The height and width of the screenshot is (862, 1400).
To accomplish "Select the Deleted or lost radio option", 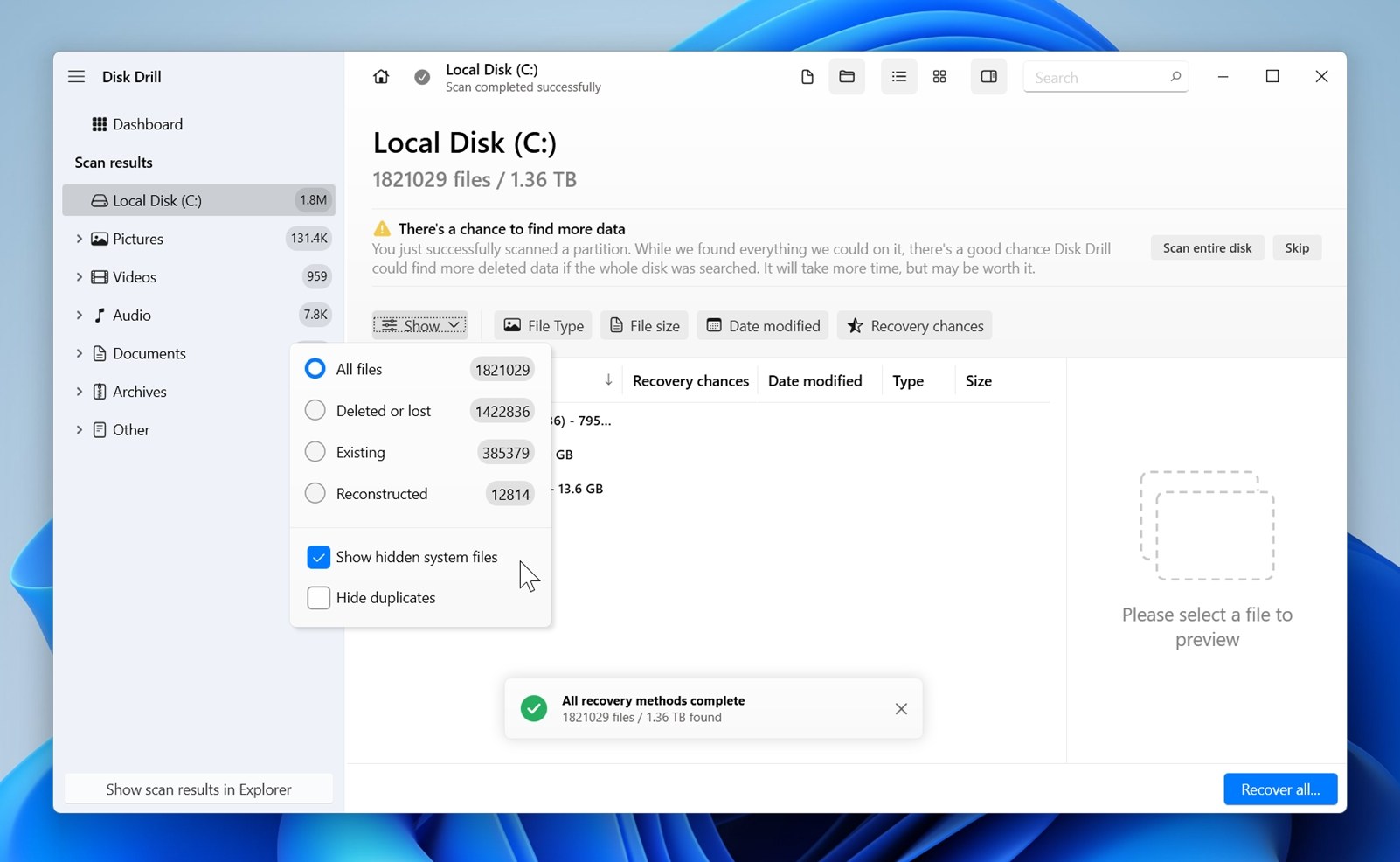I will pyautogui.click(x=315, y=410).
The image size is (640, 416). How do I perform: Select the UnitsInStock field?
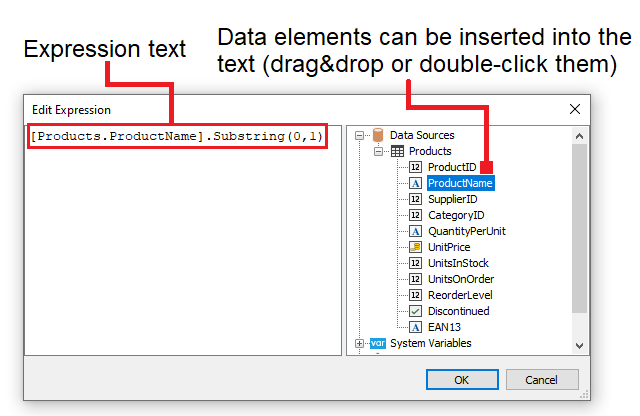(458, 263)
==
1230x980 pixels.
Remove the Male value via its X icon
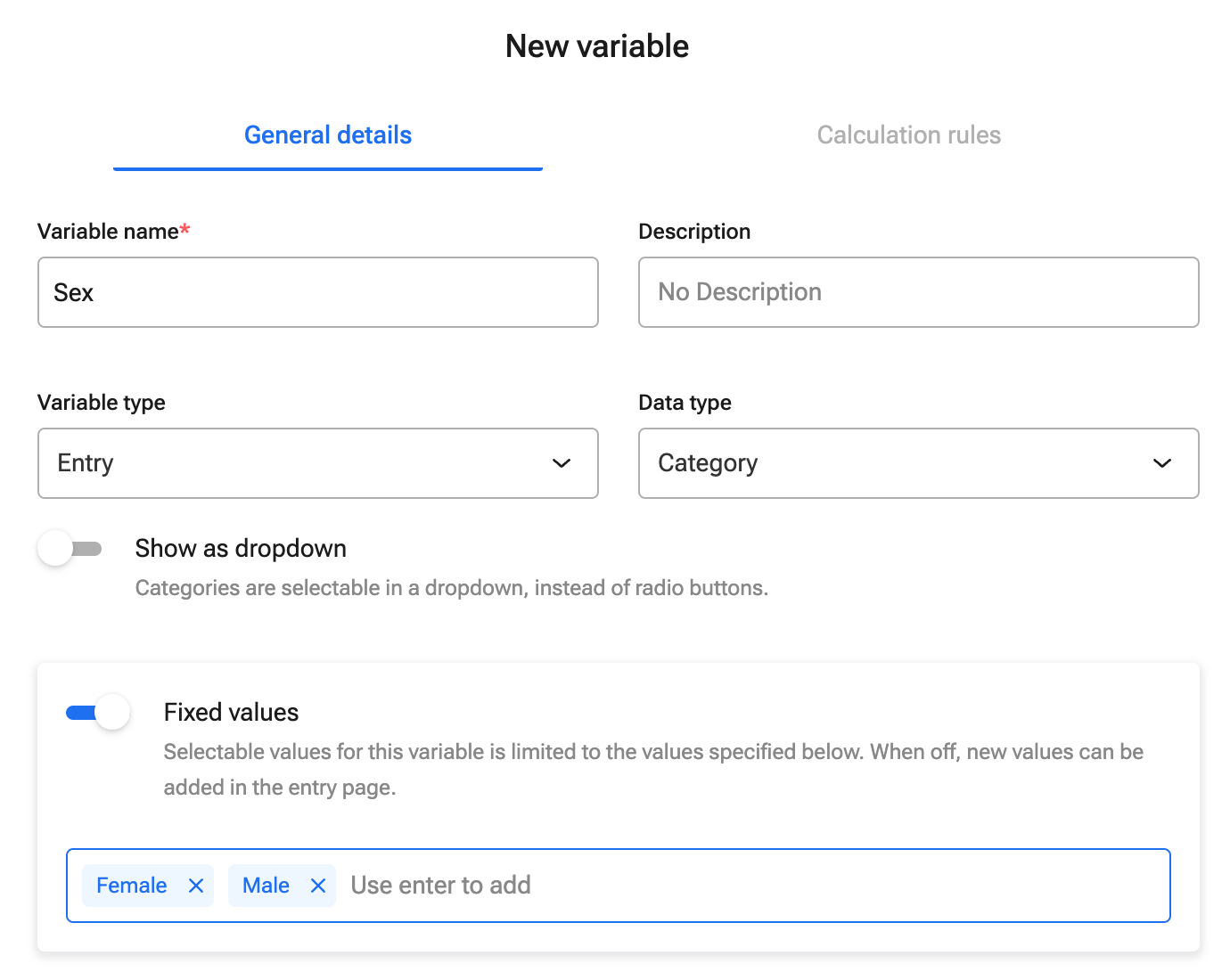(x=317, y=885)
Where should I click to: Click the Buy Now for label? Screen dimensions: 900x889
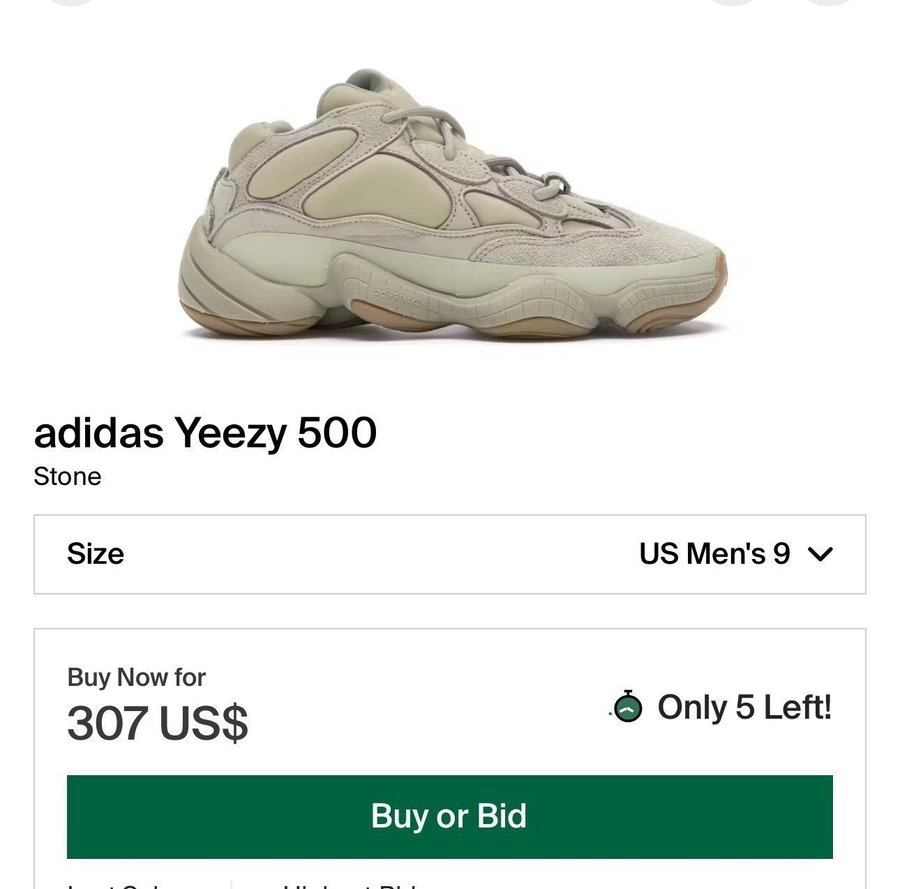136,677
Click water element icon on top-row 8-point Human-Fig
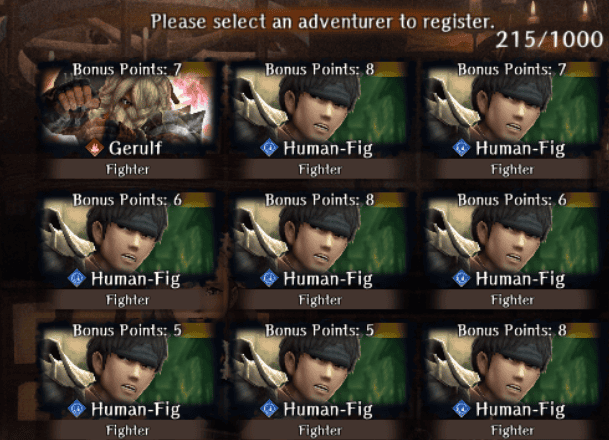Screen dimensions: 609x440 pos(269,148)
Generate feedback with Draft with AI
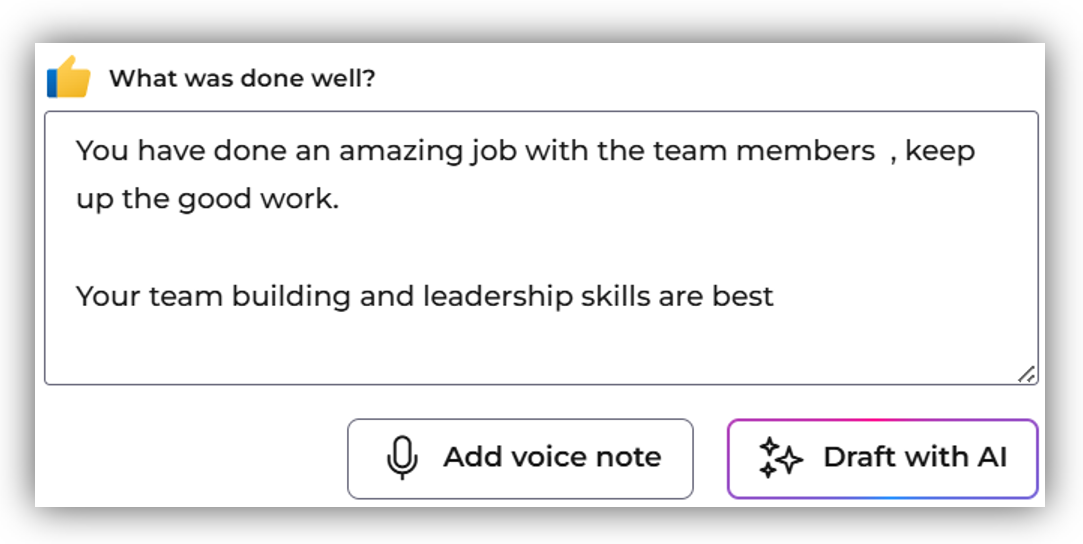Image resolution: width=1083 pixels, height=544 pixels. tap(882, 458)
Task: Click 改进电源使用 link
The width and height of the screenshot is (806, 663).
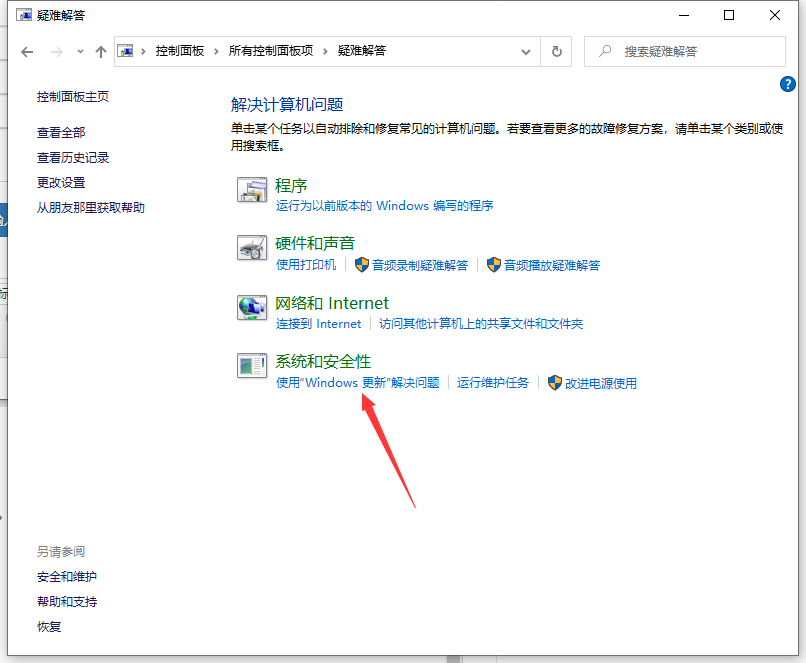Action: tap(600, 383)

• _Written task_
Copy the entries word for word, beginning at the line that contains "1230x980 pixels." and ending at the line that contains "Action: tap(600, 383)". Leave out the pictures.

• _Task solution_
1230x980 pixels.
Remove the Male value via its X icon
(x=317, y=885)
Where should I click to: Click the Buy Now for label? Screen dimensions: 900x889
136,677
Click water element icon on top-row 8-point Human-Fig
Screen dimensions: 609x440 pos(269,148)
Generate feedback with Draft with AI
Image resolution: width=1083 pixels, height=544 pixels. tap(882, 458)
Task: Click 改进电源使用 link
The width and height of the screenshot is (806, 663).
Action: tap(600, 383)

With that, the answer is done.